··· Raw data ···

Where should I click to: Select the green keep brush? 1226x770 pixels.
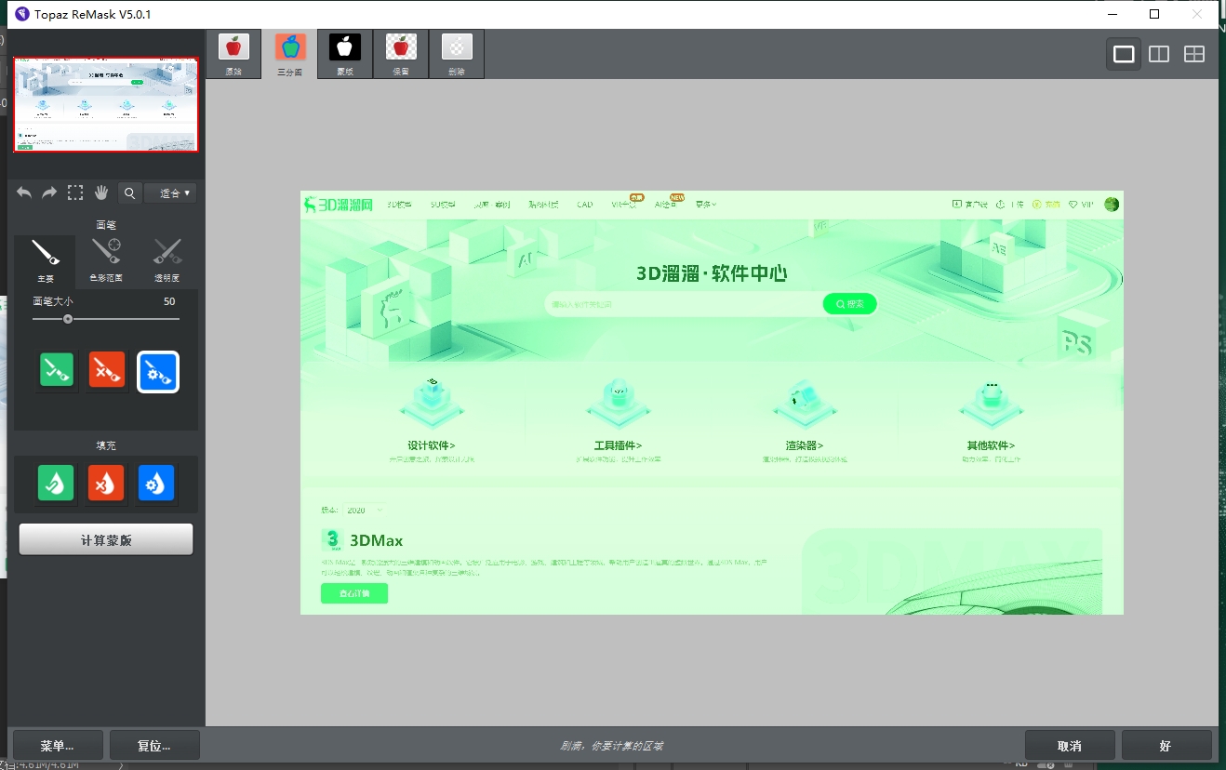(x=58, y=372)
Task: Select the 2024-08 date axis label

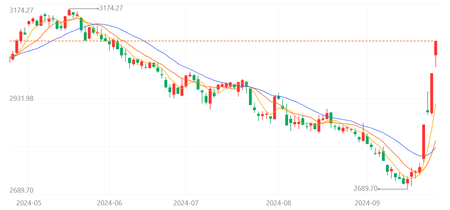Action: pyautogui.click(x=278, y=202)
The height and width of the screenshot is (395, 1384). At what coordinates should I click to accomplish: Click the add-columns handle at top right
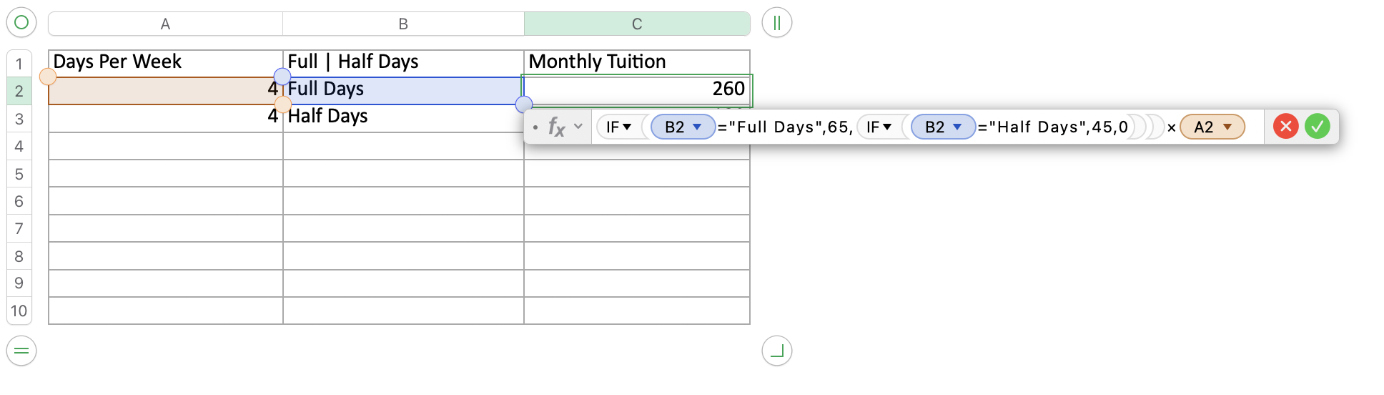tap(776, 23)
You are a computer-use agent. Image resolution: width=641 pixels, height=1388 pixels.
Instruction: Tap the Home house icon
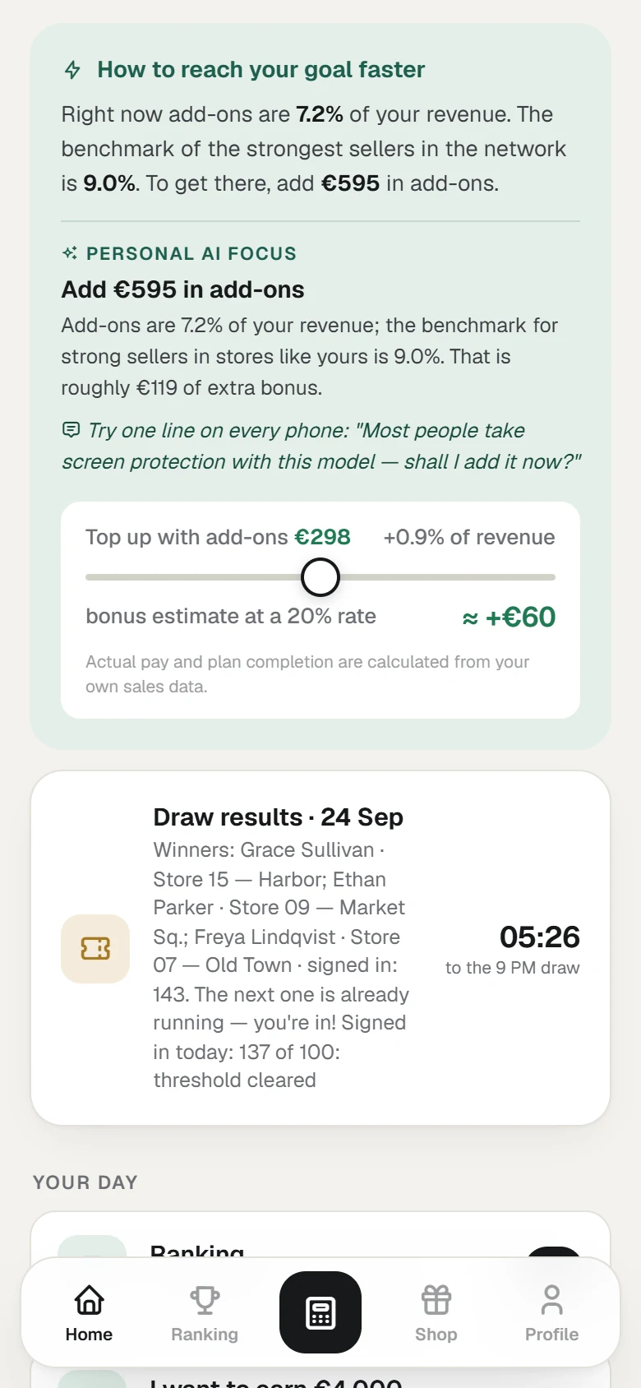[x=89, y=1300]
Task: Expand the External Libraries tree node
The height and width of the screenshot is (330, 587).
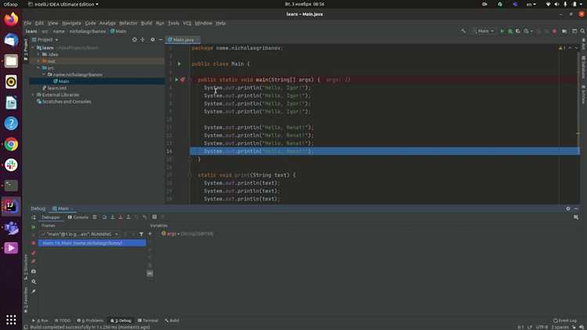Action: 33,95
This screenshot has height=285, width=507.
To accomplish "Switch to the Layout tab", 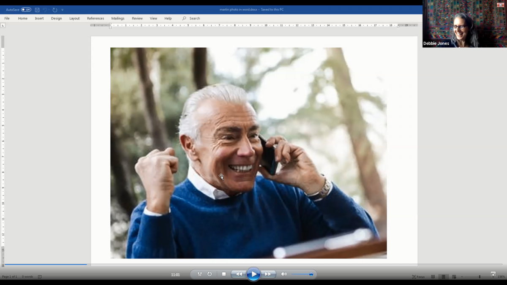I will coord(74,19).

···

=== Task description ===
Nothing but the lines above from the line with "Task: Select the 2024-08 date axis label" up to and including the line with "Task: Expand the External Libraries tree node" should be returned, exactly as written and without pictures.

=== Exercise solution ===
Task: Select the 2024-08 date axis label

Action: pyautogui.click(x=278, y=202)
The height and width of the screenshot is (395, 1384). At what coordinates should I click to accomplish: Click the add-columns handle at top right
tap(776, 23)
You are a computer-use agent. Image resolution: width=641 pixels, height=1388 pixels.
Instruction: Tap the Home house icon
[x=89, y=1300]
Task: Expand the External Libraries tree node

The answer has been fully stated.